What the exercise asks
Rewrite all the entries below as a JSON list of strings, with one string for each line and no strings for blank lines.

Rows
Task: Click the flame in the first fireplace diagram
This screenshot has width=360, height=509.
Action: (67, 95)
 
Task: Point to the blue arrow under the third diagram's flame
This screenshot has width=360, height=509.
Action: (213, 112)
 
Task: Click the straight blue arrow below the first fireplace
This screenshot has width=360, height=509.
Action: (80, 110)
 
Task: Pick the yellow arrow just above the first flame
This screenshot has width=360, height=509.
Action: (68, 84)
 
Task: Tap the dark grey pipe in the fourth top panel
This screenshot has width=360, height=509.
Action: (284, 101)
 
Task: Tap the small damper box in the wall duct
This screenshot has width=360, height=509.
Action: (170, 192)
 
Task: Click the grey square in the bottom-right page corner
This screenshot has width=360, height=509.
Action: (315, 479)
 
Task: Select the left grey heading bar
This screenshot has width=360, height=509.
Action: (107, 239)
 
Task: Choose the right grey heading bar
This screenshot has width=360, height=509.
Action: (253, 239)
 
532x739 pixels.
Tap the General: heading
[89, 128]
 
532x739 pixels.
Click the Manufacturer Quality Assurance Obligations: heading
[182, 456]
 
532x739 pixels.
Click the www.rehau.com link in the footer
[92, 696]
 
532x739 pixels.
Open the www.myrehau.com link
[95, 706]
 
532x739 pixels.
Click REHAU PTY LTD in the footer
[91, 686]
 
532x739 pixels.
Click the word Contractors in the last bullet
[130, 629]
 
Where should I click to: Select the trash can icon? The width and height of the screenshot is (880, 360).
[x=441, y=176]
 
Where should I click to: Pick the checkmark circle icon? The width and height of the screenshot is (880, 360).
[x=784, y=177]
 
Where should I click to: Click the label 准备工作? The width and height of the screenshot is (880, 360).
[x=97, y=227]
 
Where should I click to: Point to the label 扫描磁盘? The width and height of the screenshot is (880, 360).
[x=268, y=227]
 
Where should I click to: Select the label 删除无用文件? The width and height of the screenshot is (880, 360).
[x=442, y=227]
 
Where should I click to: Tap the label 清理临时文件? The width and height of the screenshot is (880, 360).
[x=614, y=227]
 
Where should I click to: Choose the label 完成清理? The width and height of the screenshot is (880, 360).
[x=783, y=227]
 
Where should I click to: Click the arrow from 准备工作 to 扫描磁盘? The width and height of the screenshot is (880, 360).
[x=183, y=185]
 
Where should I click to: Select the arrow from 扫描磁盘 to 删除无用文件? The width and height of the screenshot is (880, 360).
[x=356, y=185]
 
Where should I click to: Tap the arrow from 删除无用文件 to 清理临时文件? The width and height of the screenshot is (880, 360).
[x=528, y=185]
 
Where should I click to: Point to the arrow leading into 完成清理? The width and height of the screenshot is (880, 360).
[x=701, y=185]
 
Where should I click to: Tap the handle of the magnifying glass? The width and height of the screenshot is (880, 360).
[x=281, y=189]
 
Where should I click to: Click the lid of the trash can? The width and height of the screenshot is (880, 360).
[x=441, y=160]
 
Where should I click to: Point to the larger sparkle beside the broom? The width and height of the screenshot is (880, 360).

Response to this task
[
  "Task: Click the flame in the first fireplace diagram",
  "This screenshot has width=360, height=509.",
  "Action: (67, 95)",
  "Task: Point to the blue arrow under the third diagram's flame",
  "This screenshot has width=360, height=509.",
  "Action: (213, 112)",
  "Task: Click the straight blue arrow below the first fireplace",
  "This screenshot has width=360, height=509.",
  "Action: (80, 110)",
  "Task: Pick the yellow arrow just above the first flame",
  "This screenshot has width=360, height=509.",
  "Action: (68, 84)",
  "Task: Tap the dark grey pipe in the fourth top panel",
  "This screenshot has width=360, height=509.",
  "Action: (284, 101)",
  "Task: Tap the small damper box in the wall duct",
  "This screenshot has width=360, height=509.",
  "Action: (170, 192)",
  "Task: Click the grey square in the bottom-right page corner",
  "This screenshot has width=360, height=509.",
  "Action: (315, 479)",
  "Task: Select the left grey heading bar",
  "This screenshot has width=360, height=509.",
  "Action: (107, 239)",
  "Task: Choose the right grey heading bar",
  "This screenshot has width=360, height=509.",
  "Action: (253, 239)",
  "532x739 pixels.",
  "Tap the General: heading",
  "[89, 128]",
  "532x739 pixels.",
  "Click the Manufacturer Quality Assurance Obligations: heading",
  "[182, 456]",
  "532x739 pixels.",
  "Click the www.rehau.com link in the footer",
  "[92, 696]",
  "532x739 pixels.",
  "Open the www.myrehau.com link",
  "[95, 706]",
  "532x739 pixels.",
  "Click REHAU PTY LTD in the footer",
  "[91, 686]",
  "532x739 pixels.",
  "Click the word Contractors in the last bullet",
  "[130, 629]",
  "Where should I click to: Select the trash can icon? The width and height of the screenshot is (880, 360).",
  "[x=441, y=176]",
  "Where should I click to: Pick the checkmark circle icon? The width and height of the screenshot is (880, 360).",
  "[x=784, y=177]",
  "Where should I click to: Click the label 准备工作? The width and height of the screenshot is (880, 360).",
  "[x=97, y=227]",
  "Where should I click to: Point to the label 扫描磁盘? The width and height of the screenshot is (880, 360).",
  "[x=268, y=227]",
  "Where should I click to: Select the label 删除无用文件? The width and height of the screenshot is (880, 360).",
  "[x=442, y=227]",
  "Where should I click to: Tap the label 清理临时文件? The width and height of the screenshot is (880, 360).",
  "[x=614, y=227]",
  "Where should I click to: Choose the label 完成清理? The width and height of the screenshot is (880, 360).",
  "[x=783, y=227]",
  "Where should I click to: Click the arrow from 准备工作 to 扫描磁盘? The width and height of the screenshot is (880, 360).",
  "[x=183, y=185]",
  "Where should I click to: Select the arrow from 扫描磁盘 to 删除无用文件? The width and height of the screenshot is (880, 360).",
  "[x=356, y=185]",
  "Where should I click to: Tap the arrow from 删除无用文件 to 清理临时文件? The width and height of the screenshot is (880, 360).",
  "[x=528, y=185]",
  "Where should I click to: Point to the arrow leading into 完成清理? The width and height of the screenshot is (880, 360).",
  "[x=701, y=185]",
  "Where should I click to: Tap the handle of the magnifying glass? The width and height of the screenshot is (880, 360).",
  "[x=281, y=189]",
  "Where should I click to: Click the lid of the trash can? The width and height of the screenshot is (880, 360).",
  "[x=441, y=160]",
  "Where should I click to: Point to the larger sparkle beside the broom? The width and height of the screenshot is (880, 360)."
]